Signed left shifts work as expected. 0 is always propagated into the LSB.

Signed right shifts are, from memory, I believe, implementation dependent. It isn't guaranteed how the MSB will be populated.

Again, this is from memory and possibly wrong.

The suggestion of separating out the sign certainly prudent.

DTA

Vote

U

upsidedown 14 years ago

The x86 family is a bit strange case. The number of cycles required by trivial integer operations (adds, shifts) compared to more complex instructions like integer mul/div is nearly 1:1 and the floating point variants are not much worse. Even some complex cases such as floating point sin/cos are handled quite quickly.

One might even argue that the relative performance for primitive operations like shifts and adds are quite poor on x86 processors, compared to computationally intensive operations like sin/cos (requiring 3rd-8th order polynomial).

Vote

T

Tim Wescott 14 years ago

Be careful of 32-bit floating point. It is insufficient for a number of real-world tasks for which 32-bit fixed point is well suited. IEEE single-precision floating point gives you (effectively) a 25- or 26-bit mantissa (I can't remember how many bits it is, plus sign, plus implied

1). When integrator gains get low, that's not enough, where the extra factor of 128 or 64 available from well-scaled fixed point will save the day.
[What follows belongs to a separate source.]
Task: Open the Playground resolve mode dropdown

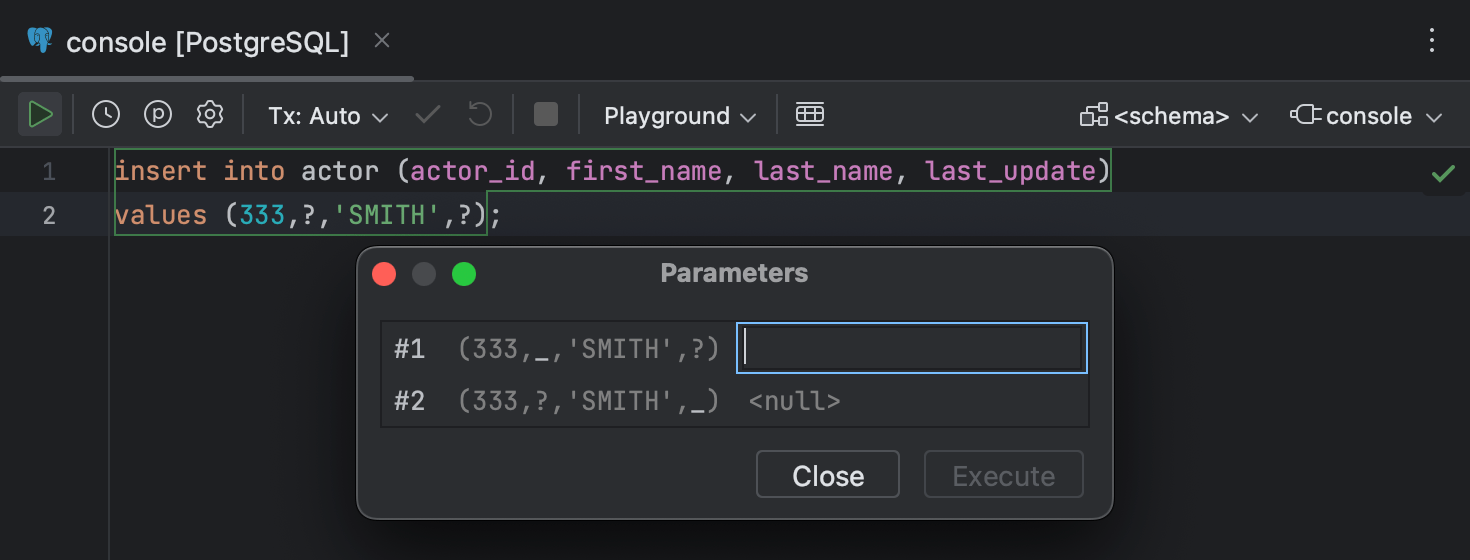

Be _very_ careful of 32-bit floating point in an Extended Kalman filter. Particularly if you're not using a square-root algorithm for the evolution of the variance matrix. You can run out of precision astonishingly quickly.
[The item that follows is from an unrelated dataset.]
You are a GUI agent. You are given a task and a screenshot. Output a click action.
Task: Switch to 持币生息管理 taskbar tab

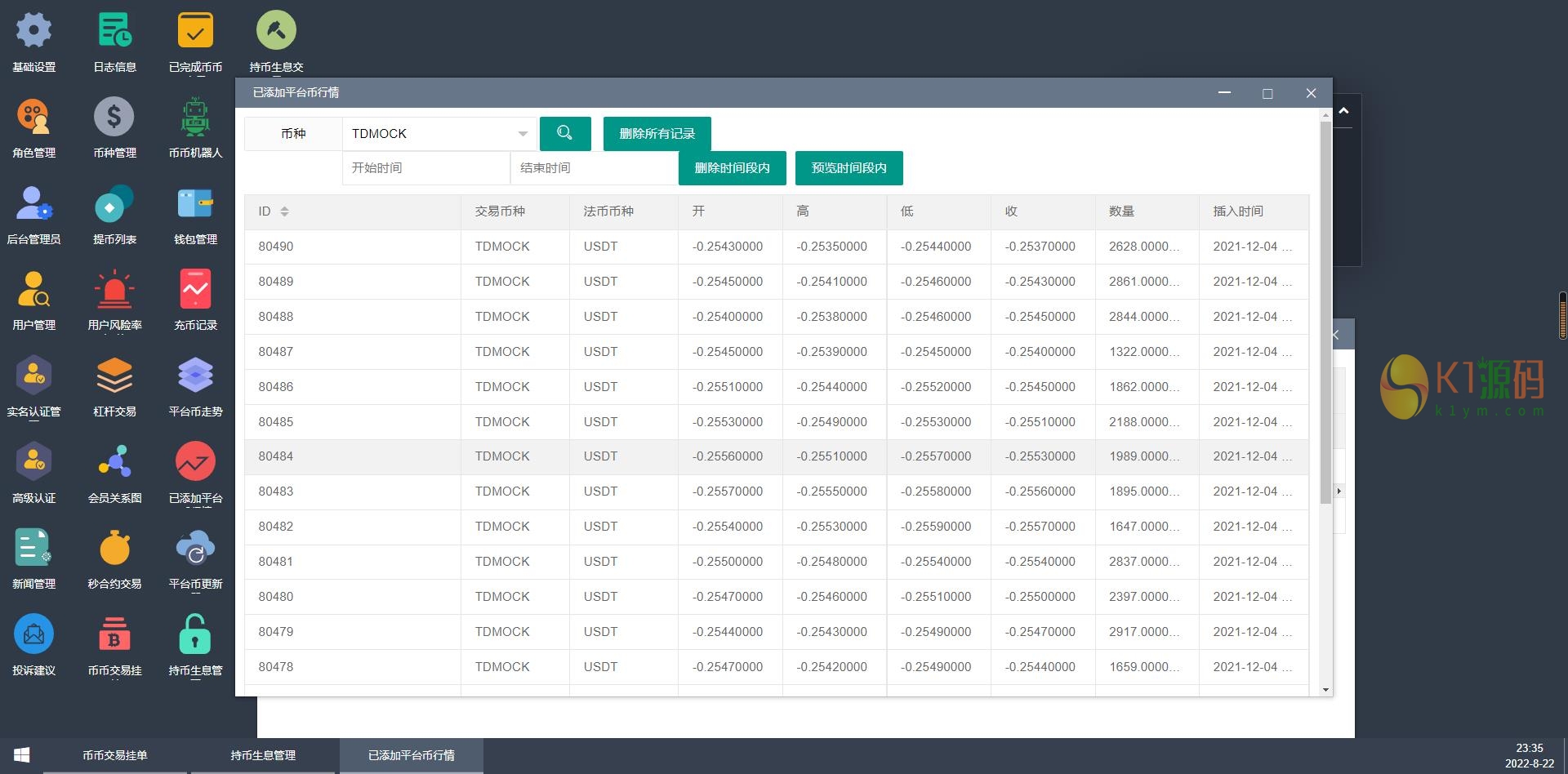[x=263, y=755]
My liberal friends think I'm a conservative kook. My conservative friends think I'm a liberal kook. Why am I not happy that they have found common ground? Tim Wescott, Communications, Control, Circuits & Software http://www.wescottdesign.com

Vote

M

Mark Borgerson 14 years ago

IIRC, IEEE-854 is 8 bits exponent (offset by 128 ), one bit sign and

23-bit mantissa with an implied 1 bit as the 24th bit.

That's probably OK for FIR filters working on the results of 16-bit ADCs as long as the number of terms is reasonable ( evolution of the variance matrix. You can run out of precision

Thanks for the notes. I looked up the last time I ported someone else's code to a StrongArm processor. They did use doubles (64-bit FP). The chip didn't have an FPU and was running Linux. The standard FP library implementation did all the floating point calculations with software interrupts and performance truly sucked. We ended up revising all the code to use a special library that didn't use SWIs. It was still not as fast as we wanted. I'm not sure how much a 32-bit FPU will help with 64-bit FP calculations. One of these days I'll take a closer look at the IAR and STM signal processing libraries.

Mark Borgerson

Vote

T

Tim Wescott 14 years ago

It gets to be an issue when you're implementing IIR filters or PID controllers where the bandwidth of the filter or loop is much smaller than the sampling rate: in those circumstances, the difference between the maximum size of an accumulator and the size of an increment that needs to affect it can get to be a healthy portion of -- or more than --

2^25, and then you're screwed.

If I needed to implement a Kalman filter on a processor that would take a significant speed hit going to 64-bit floating point I'd take a close look at the square root algorithms. The basic idea is that you have to do more computation to carry the square root of the variance, but because it's a square root you pretty much cut your needed precision in half.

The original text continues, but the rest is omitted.